In many of the antecedent clashes a conspicuous part was played by gangs or clubs of white boys and young men. These operations frequently showed organization, and the gangsters were often armed with brass knuckles, clubs, and revolvers.

Some of the earlier clashes, however, did not have their origin in gang activities. For instance, it may be that the resentment by whites of the coming of Negroes into their neighborhood inspired the crowd of boys between twelve and sixteen years of age who, in February, 1917, stoned a four-flat building at 456 West Forty-sixth Street. Two Negro families moved into the two second-floor flats of this building. The next afternoon about 100 boys from nearby schools stoned the building. The two Negroes attempted to remonstrate but were driven back. One of them reached the office of the agent of the building, who notified the police. A patrol wagon responded, but the boys had disappeared. After it had gone the boys reappeared and renewed the stoning. Every window in the upper part of the building was broken. On a second riot call Captain Caughlin and Lieutenant James McGann and a squad of police rescued the Negroes, who shortly afterward sought other quarters.

Detectives learned the identity of thirty of the boys, some of whom confessed. With their parents they were compelled to appear at the Stock Yards police station and pay for the damage inflicted.

The death of a white man, wrongly thought to have been murdered by Negroes, led to rioting on the night of July 3, 1917, in which a party of white men in an automobile fired upon a group of Negroes at Fifty-third and Federal streets. Apparently no one was hit. Earlier in the evening Charles A. Maronde, a saloon-keeper at 5161 South State Street, had been found dead following an altercation with Negroes whose passage through his premises had irritated him. Two shots were fired, but it was not proved whether by Maronde or by the Negroes. A coroner's jury found that he had died of heart disease.
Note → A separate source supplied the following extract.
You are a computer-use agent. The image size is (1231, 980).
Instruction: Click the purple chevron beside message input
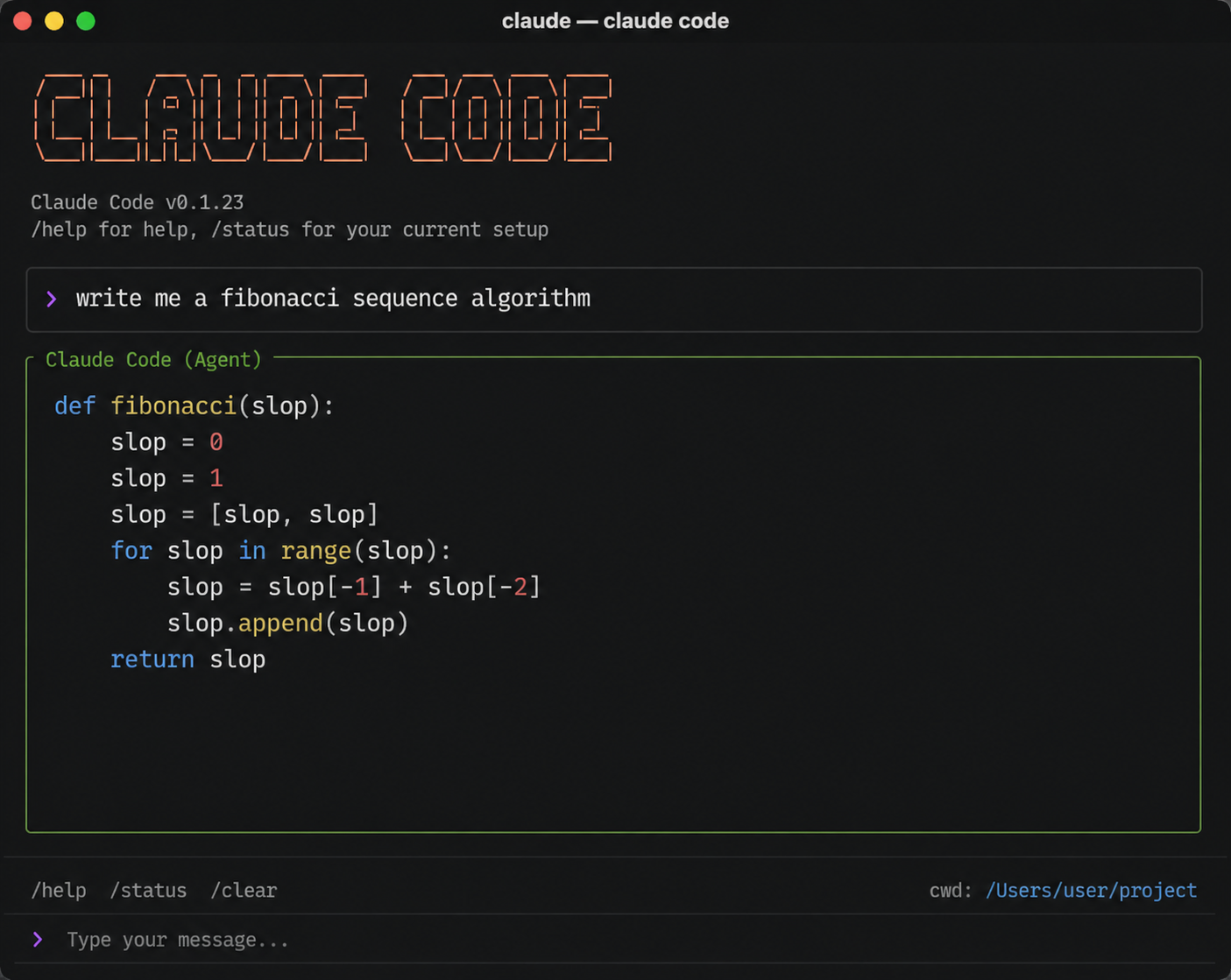[38, 940]
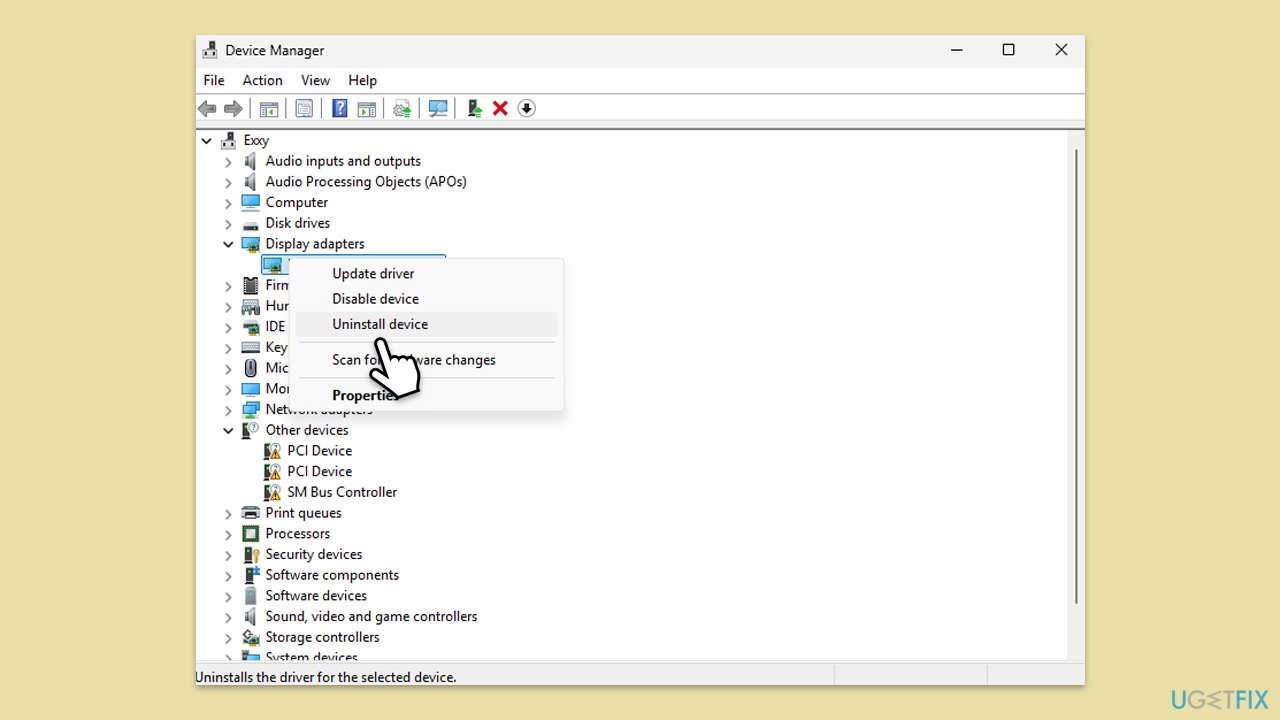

In July and August, 1917, there were minor outbreaks of trouble between Negroes and naval recruits from the Great Lakes Naval Training Station. In some instances recruits and in others Negroes were reported to be the aggressors.

When organized gangs took part in clashes the results were more serious. A typical case started in the Kohler saloon at South State and Fifty-first streets on May 27, 1919, two months before the riot.

A group of about ten white men entered the saloon together. When a Negro came in and called for a drink, one of the whites knocked him down and kicked him out of the front door. Arming himself with brickbats, the Negro called on the whites to come out. The gang crossed to another saloon on the opposite corner, and when they left it shortly afterward, they carried revolvers. They then beat the Negro, cutting his head. Dr. Homer Cooper, whose office is above the Kohler saloon, and one of his patients, Michael Pantaliono, witnessed the affray.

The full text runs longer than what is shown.